*PROBLEM:* Reproduce all of the data below without alteration; exclude every picture.

[Collected data]
□ □ □ □

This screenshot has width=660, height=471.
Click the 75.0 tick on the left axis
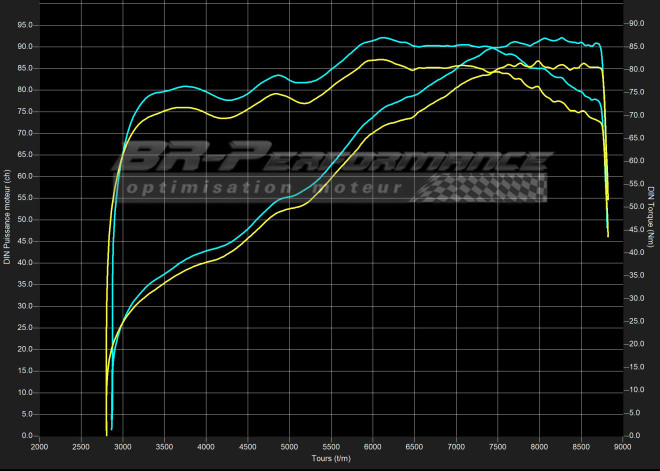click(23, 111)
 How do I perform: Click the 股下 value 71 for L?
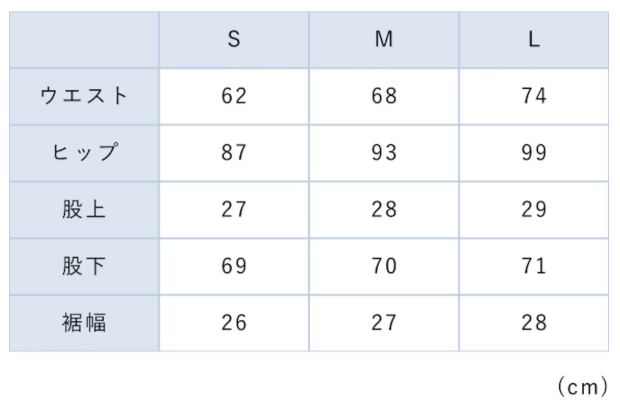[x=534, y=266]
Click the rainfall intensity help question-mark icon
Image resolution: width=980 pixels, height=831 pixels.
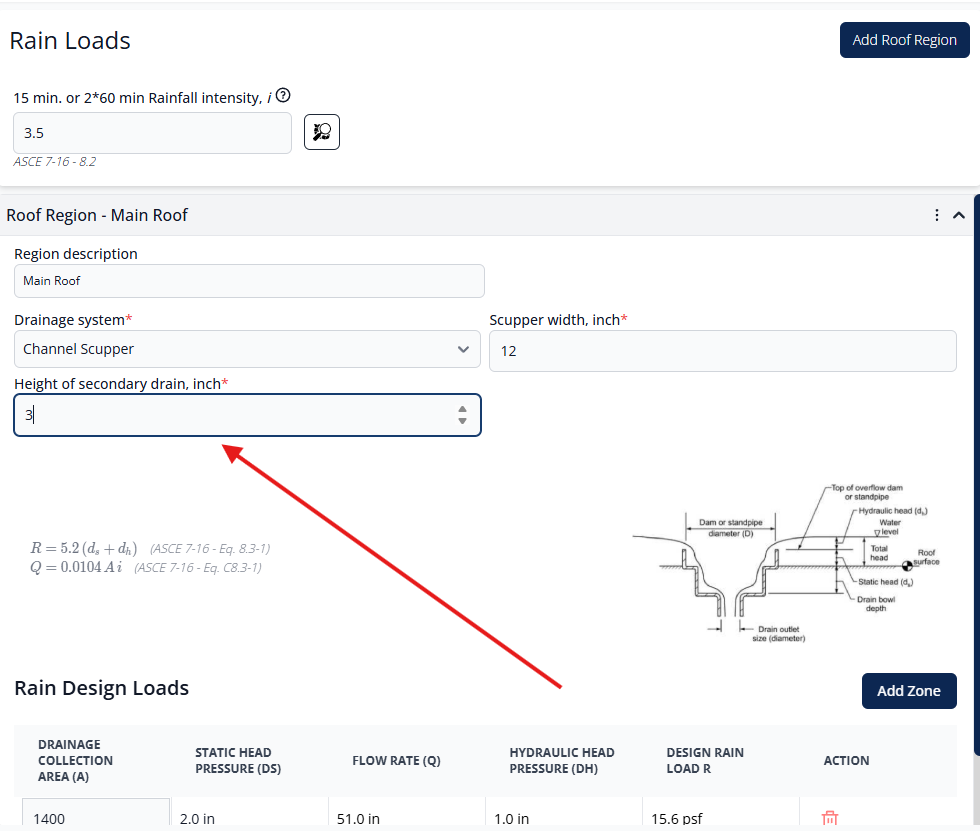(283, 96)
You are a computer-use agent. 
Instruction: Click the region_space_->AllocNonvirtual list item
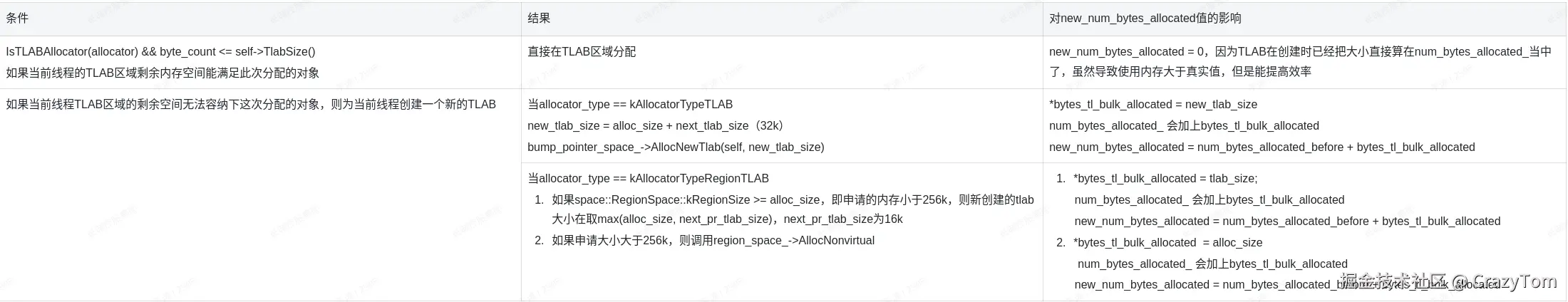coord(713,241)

□ □ □ □

*PROBLEM SOLUTION:*
This screenshot has width=660, height=471.
Click the 75.0 tick on the left axis
click(23, 111)
 How do I perform: Click the 股下 value 71 for L?
[x=534, y=266]
Click the rainfall intensity help question-mark icon
Image resolution: width=980 pixels, height=831 pixels.
(283, 96)
You are a computer-use agent. 
Instruction: Click the region_space_->AllocNonvirtual list item
coord(713,241)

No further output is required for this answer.